II. La peine complémentaire prévue au I emporte déchéance de la nationalité française, sauf si elle a pour résultat de rendre la personne condamnée apatride.
(...)

Code pénal (articles non modifiés)
Article 411-2 (livraison de tout ou partie du territoire national, de forces armées ou de matériel à une puissance étrangère) Le fait de livrer à une puissance étrangère, à une organisation étrangère ou sous contrôle étranger ou à leurs agents soit des troupes appartenant aux forces armées françaises, soit tout ou partie du territoire national est puni de la détention criminelle à perpétuité et de 750 000 euros d'amende. (...)
Article 411-3 (livraison de tout ou partie du territoire national, de forces armées ou de matériel à une puissance étrangère) Le fait de livrer à une puissance étrangère, à une entreprise ou une organisation étrangère ou sous contrôle étranger ou à leurs agents des matériels, constructions, équipements, installations, appareils affectés à la défense nationale est puni de trente ans de détention criminelle et de 450 000 euros d'amende.
Article 411-4 (intelligences avec une puissance étrangère) Le fait d'entretenir des intelligences avec une puissance étrangère, avec une entreprise ou organisation étrangère ou sous contrôle étranger ou avec leurs agents, en vue de susciter des hostilités ou des actes d'agression contre la France, est puni de trente ans de détention criminelle et de 450 000 euros d'amende.

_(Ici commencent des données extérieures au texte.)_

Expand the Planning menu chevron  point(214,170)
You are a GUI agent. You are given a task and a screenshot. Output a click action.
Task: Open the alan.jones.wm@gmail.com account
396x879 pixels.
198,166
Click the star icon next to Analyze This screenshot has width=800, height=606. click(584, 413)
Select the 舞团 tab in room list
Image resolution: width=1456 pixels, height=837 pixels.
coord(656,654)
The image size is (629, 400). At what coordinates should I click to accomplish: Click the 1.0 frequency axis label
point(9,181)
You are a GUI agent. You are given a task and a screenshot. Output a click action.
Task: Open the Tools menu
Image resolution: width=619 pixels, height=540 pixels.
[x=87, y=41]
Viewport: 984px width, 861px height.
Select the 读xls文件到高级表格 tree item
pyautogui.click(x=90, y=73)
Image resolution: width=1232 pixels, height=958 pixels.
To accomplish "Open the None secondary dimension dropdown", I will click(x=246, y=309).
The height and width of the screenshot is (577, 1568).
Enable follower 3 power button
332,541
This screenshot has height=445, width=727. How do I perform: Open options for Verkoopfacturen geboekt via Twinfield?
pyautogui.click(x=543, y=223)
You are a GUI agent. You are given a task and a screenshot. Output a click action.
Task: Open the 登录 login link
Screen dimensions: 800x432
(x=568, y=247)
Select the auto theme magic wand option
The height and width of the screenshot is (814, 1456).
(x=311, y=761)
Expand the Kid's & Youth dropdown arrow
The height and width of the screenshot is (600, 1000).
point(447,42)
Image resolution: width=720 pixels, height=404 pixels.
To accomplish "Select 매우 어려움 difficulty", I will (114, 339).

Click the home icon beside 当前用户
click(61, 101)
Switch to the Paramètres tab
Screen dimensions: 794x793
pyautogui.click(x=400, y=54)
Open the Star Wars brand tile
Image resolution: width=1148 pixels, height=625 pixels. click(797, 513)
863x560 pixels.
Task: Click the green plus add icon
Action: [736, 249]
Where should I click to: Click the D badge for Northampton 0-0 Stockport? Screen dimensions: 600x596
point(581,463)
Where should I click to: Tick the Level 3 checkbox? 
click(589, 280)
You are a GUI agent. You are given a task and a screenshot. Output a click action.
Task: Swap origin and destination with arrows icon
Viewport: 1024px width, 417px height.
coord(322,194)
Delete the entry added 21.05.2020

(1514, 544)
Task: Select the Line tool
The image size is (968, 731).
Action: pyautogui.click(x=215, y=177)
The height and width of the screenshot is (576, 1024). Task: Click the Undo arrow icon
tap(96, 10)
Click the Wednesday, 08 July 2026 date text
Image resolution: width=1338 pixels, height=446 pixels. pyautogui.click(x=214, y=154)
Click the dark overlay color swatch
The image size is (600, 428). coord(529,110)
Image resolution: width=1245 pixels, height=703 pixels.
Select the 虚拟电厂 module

Est puni des mêmes peines le fait de fournir à une puissance étrangère, à une entreprise ou une organisation étrangère ou sous contrôle étranger ou à leurs agents les moyens d'entreprendre des hostilités ou d'accomplir des actes d'agression contre la France.
Article 412-1 (attentat et complot) Constitue un attentat le fait de commettre un ou plusieurs actes de violence de nature à mettre en péril les institutions de la République ou à porter atteinte à l'intégrité du territoire national. (...)
Article 412-2 (attentat et complot) Constitue un complot la résolution arrêtée entre plusieurs personnes de commettre un attentat lorsque cette résolution est concrétisée par un ou plusieurs actes matériels. (...)
Article 412-7 (usurpation de commandement, levée de forces armées et provocation à s'armer illégalement) Est puni de trente ans de détention criminelle et de 450 000 euros d'amende le fait :
1° Sans droit ou sans autorisation, de prendre un commandement militaire quelconque ou de le retenir contre l'ordre des autorités légales;
2° De lever des forces armées, sans ordre ou sans autorisation des autorités légales.
Article 412-8 (usurpation de commandement, levée de forces armées et provocation à s'armer illégalement) Le fait de provoquer à s'armer contre l'autorité de l'État ou contre une partie de la population est puni de cinq ans d'emprisonnement et de 75 000 euros d'amende.
Lorsque la provocation est suivie d'effet, les peines sont portées à trente ans de détention criminelle et à 450 000 euros d'amende.
Lorsque la provocation est commise par la voie de la presse écrite ou audiovisuelle, les dispositions particulières des lois qui régissent ces matières sont applicables en ce qui concerne la détermination des personnes responsables.